Two stunning Utah parks welcome us to the Southwest
Published June 18, 2013
I: Yosemite II: Death Valley III: Zion & Bryce Canyon IV: Grand Canyon V: California

We slept well, despite the Vegas lights strobing through thin window curtains all night. Before making a parting run of The Strip, I inspected the chain on Brian’s bike. At a glance, it looked in passable shape, seemingly still taut after the previous morning’s adjustment. Good enough for me.

April 11, 2013

To get to Utah, we’d first drowsily roll miles of Interstate 15 through eastern Nevada and northwestern Arizona. Think that’s a helluva roster for a highway? Add California, Idaho and Montana to the list of states covered by 15. To go from Mexico to Canada, Interstate 15 is all I’d need, plus a requisite overdose of caffeine to keep awake.

The Nevada miles are forgettable, but 15 gets interesting at the east border. The highway aims straight for what appears to be a solid mountain range, and for an hour I dreaded the elevation. I wanted lazy miles, and mountain passes are rarely lazy. Or warm.

But what looked a solid wall of mountain, at the last mile in a dramatic reveal, exposed a narrow river gorge behind the veil of perspective. The highway knew all along. Clever girl.

I had no expectations for Zion, but it’s now one of my favorite places on Earth

The Virgin River Gorge spared us elevation, and ushered in the beautiful southwest. Rivers carve wonderful lines for roads. The tall mountains I didn’t want to ascend were instead on either side of Brian and me, pale walls of water-worn rock zig-zagging us through Arizona and finally into Utah.

All of Utah is, evidently, fantastically photogenic. Especially Zion.
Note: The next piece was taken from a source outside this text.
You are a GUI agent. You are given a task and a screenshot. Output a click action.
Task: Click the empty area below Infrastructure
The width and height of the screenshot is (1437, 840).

I had no expectations for Zion, it was on the map and I figured why not, but it’s now one of my favorite places on Earth.

Orange stone cliffs crack and buckle at the seams, smooth and sheer like ancient architecture and dotted with fuzzy green desert shrubs. The asphalt twisting through the park is similarly ginger, and romantically curvy though not the sort on which to get freaky. From Space, State Highway 9 looks like a racetrack, but it’s not worth rushing.

Despite a long stop for photos and gawking from the bottom of Zion Canyon, Brian and I caught up with an RV when a park ranger stopped traffic at a tunnel entrance. Another group of motorcycle travelers pulled up behind us and, after minutes of waiting, suggested we try our luck at skipping ahead of the RV. I waddled alongside the hulking vehicle on idle engine power, expecting the yellow-vested ranger to scold me back in line. “Uh, go ahead.” That wasn’t very stern.

The tunnel digs into the canyon side for over a mile and without electric lighting, just occasional car-sized holes in the northern wall through which blinding natural sunlight pours and disappears in mirrors, replaced with darkness and, in my specific experience, the subtle echoed rumble of five motorcycles gently rolling toward the eastern exit of Zion.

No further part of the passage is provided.